REQUEST ▸ Reproduce the data below verbatim, line by line, without any additions or changes.

— START SOURCE DATA —

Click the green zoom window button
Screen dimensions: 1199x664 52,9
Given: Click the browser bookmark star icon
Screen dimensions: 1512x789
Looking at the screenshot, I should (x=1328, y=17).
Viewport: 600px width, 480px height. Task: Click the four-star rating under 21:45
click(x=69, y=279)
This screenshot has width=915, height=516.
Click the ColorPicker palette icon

— END SOURCE DATA —

WRITTEN REPLY ▸
Click the green zoom window button
Screen dimensions: 1199x664 52,9
Given: Click the browser bookmark star icon
Screen dimensions: 1512x789
Looking at the screenshot, I should (x=1328, y=17).
Viewport: 600px width, 480px height. Task: Click the four-star rating under 21:45
click(x=69, y=279)
This screenshot has width=915, height=516.
Click the ColorPicker palette icon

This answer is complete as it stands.